-- REQUEST 1 --
Answer these questions using the forum thread on a stand for the Kapex, given below.
(a) According to Northwood, what must be done to the knobs to take the saw off the Festool UG stand?
(b) For how many years has Five Star's method with the track rac held up?
(c) What price range does Five Star plan to offer for the saw helper on Craigslist?
-- REQUEST 2 --
From the Kapex stand thread below, reproduce the passage that opens at the words "gotta go play" and ends after the words "the fastcap wings?".
-- REQUEST 3 --
Carry on the forum thread about a stand for the Kapex, given below, from the point where it stops.

══ EXCERPTED TEXT ══

# Stand for Kapex



## Northwood (Jan 6, 2010)

gotta go play with the kids, but Redwood Ive played with the Festool UG stand. it is actually quite a bit more compact than most rolling stands. it feels very stable and the surprising part for me was (with a kapex) it was easy to lift the whole thing. The other advantage was that you just 1/4 turn a few knobs and the saw pops off. its fast enough that if you wanted to pop it off for storage its not a bother!

Maybe the UG with the fastcap wings?


----------



## Five Star (Jan 15, 2009)

Yeah I'm sticking to the method I have now with the track rac! It's been bullet proof for me for the last 5-6 years! And I've been through a lot of stands! I'm chking out a saw helper on Craigslist by me if the guy will seperate it ill try it for 100-150 if not I'm gonna make a stand for saw horses out of plywood and use it for long term set up jobs


----------



## J F (Dec 3, 2005)

═══
══ DATA EXCERPT ══

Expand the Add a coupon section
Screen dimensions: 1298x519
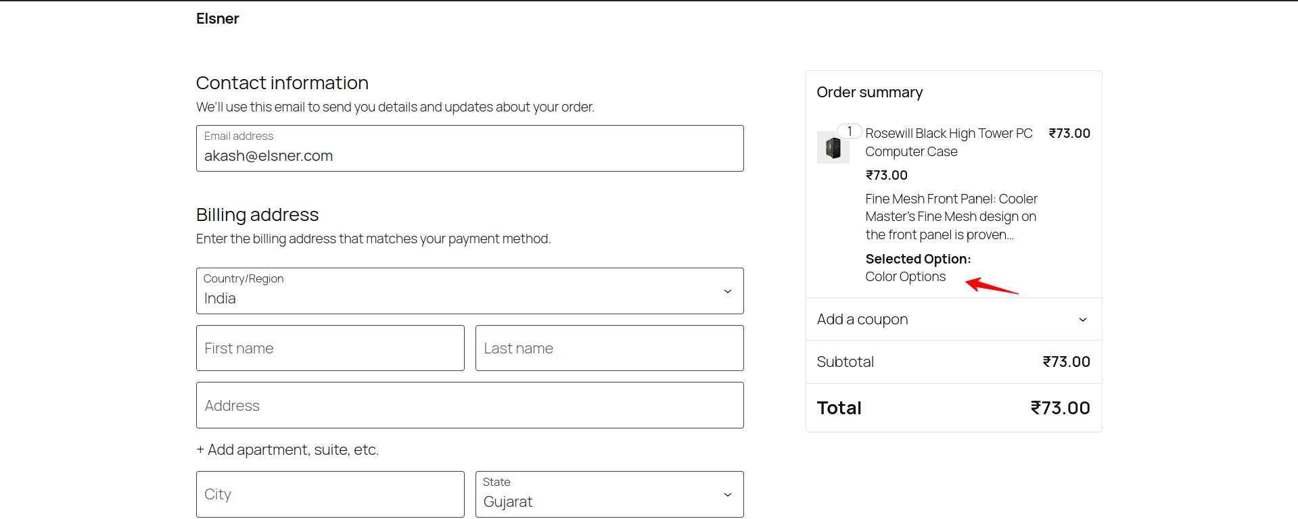[x=953, y=320]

═══

-- EXPECTED OUTPUT 1 --
(a) A few knobs must be given a 1/4 turn, and the saw pops off.
(b) For the last 5-6 years.
(c) 100-150.

-- EXPECTED OUTPUT 2 --
gotta go play with the kids, but Redwood Ive played with the Festool UG stand. it is actually quite a bit more compact than most rolling stands. it feels very stable and the surprising part for me was (with a kapex) it was easy to lift the whole thing. The other advantage was that you just 1/4 turn a few knobs and the saw pops off. its fast enough that if you wanted to pop it off for storage its not a bother!

Maybe the UG with the fastcap wings?

-- EXPECTED OUTPUT 3 --
$100-150..._damn_, if you can get it for that (or even double that), JUMP all over it.


----------



## Five Star (Jan 15, 2009)

J F said:


> $100-150...damn, if you can get it for that (or even double that), JUMP all over it.


Well he's asking $350 with a Bosch miter saw , so I'm figuring without haggling $100-150 is pretty fair


----------



## J F (Dec 3, 2005)

$350 _for the stand_ is fair...don't haggle too much. :laughing:


----------



## Five Star (Jan 15, 2009)

J F said:


> $350 for the stand is fair...don't haggle too much. :laughing:


Maybe I'll buy everything and try to resell the Bosch for $300 haha after all its crazy out there in Craigslist world!

I bought a old paslode framer parts gun for $25 ended up being nothing wrong with it except for old gas and non charged battery! 
Then bought a almost brand new paslode 18g cordless for $100 (also out dated gas cartridge)
Sold the paslode framer at my garage sale for $125
Now enjoying my free cordless 18g with all smiles


----------



## Northwood (Jan 6, 2010)

Yeah sawhelpers are like gold. There's only so many and they seem to cost more than before.


----------



## J F (Dec 3, 2005)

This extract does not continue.